_What to work on_: If a line below contains the string "Given", return that line.

_Data for this exercise_:
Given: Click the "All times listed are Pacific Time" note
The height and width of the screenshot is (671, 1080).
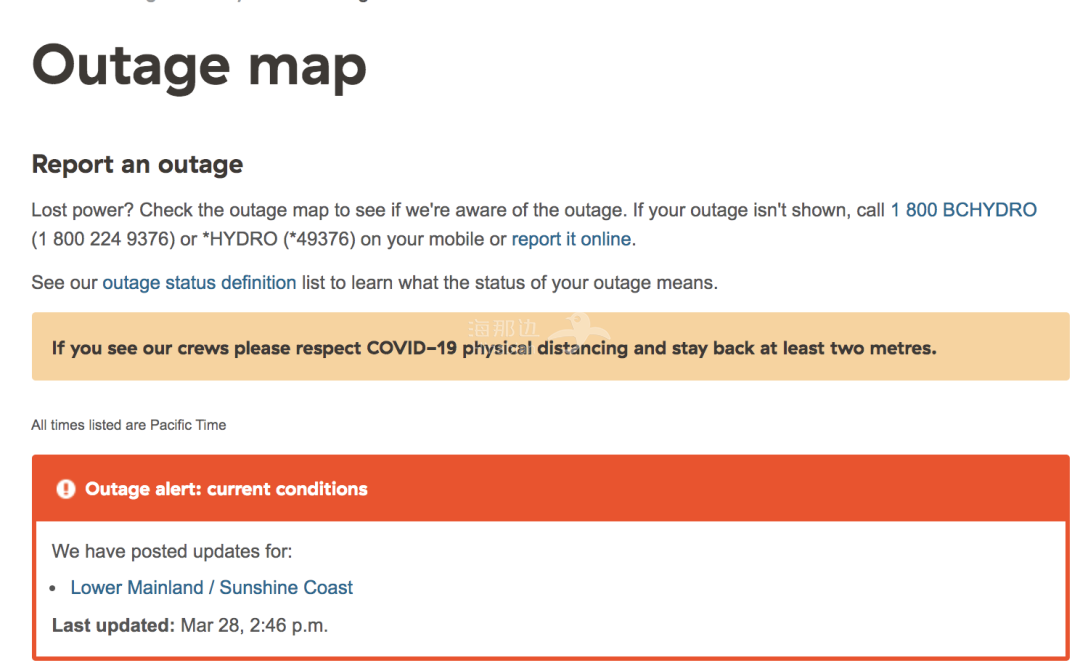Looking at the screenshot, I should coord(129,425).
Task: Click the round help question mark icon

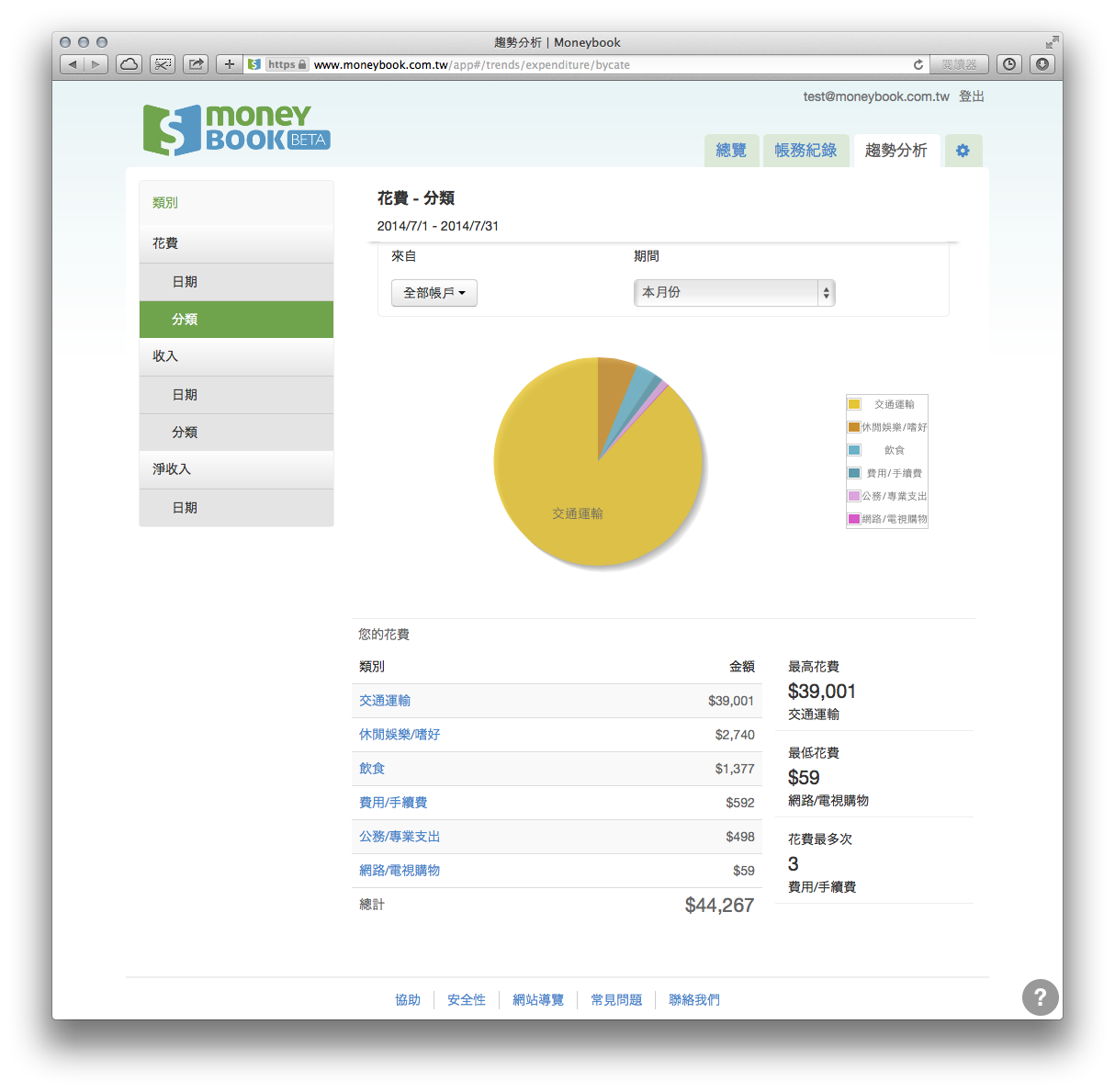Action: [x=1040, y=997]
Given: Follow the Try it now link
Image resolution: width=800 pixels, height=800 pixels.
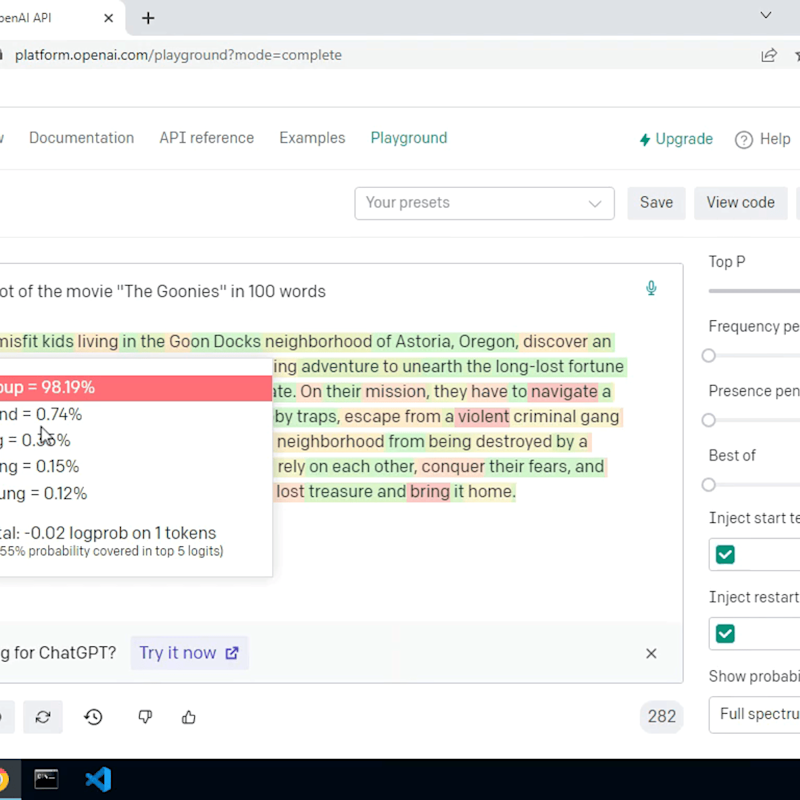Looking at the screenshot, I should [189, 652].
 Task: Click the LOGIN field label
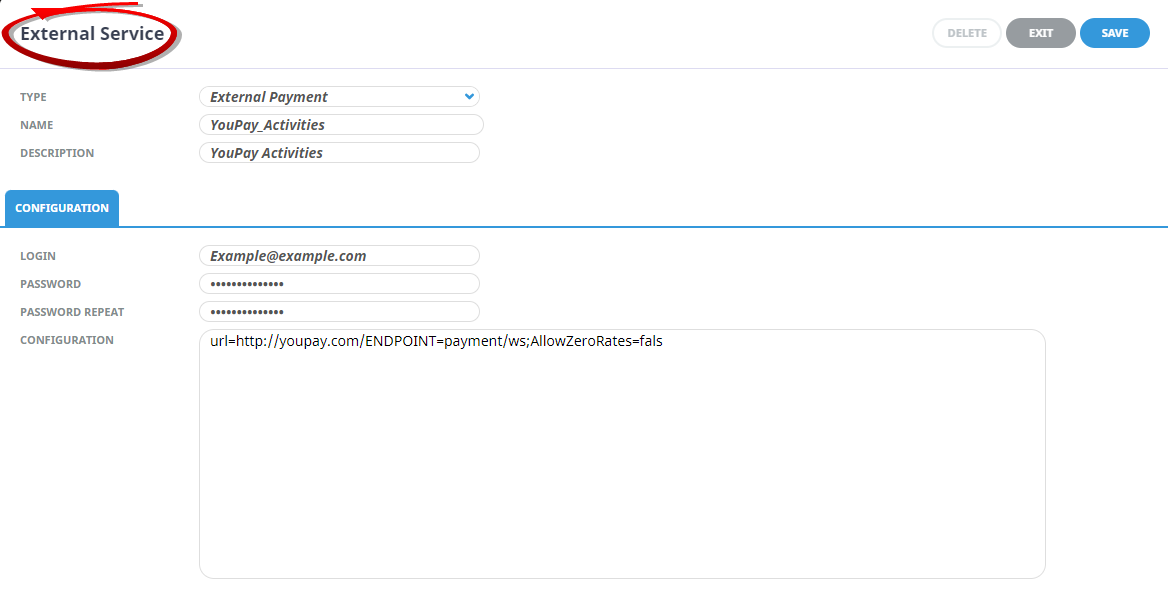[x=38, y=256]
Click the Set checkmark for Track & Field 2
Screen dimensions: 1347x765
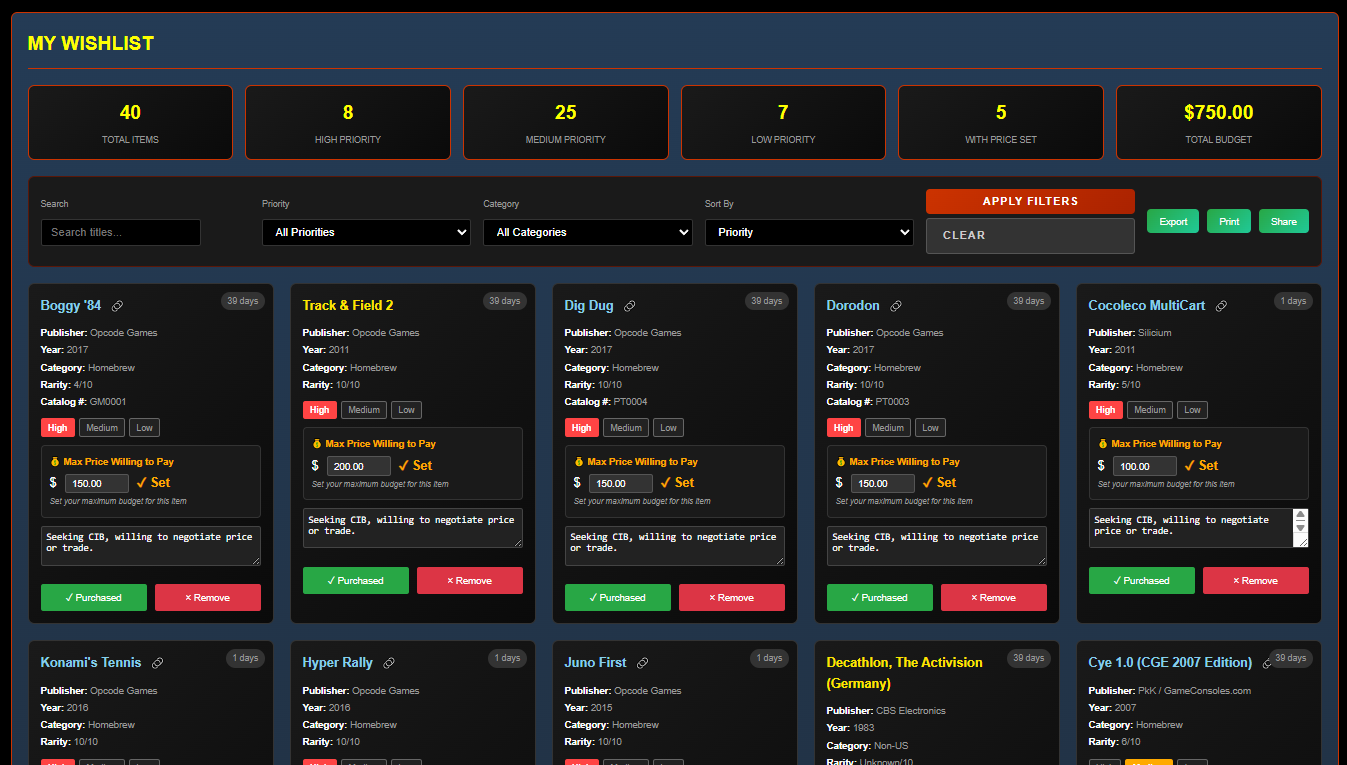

_Final answer_:
Given: Click the "All times listed are Pacific Time" note
Given: Follow the Try it now link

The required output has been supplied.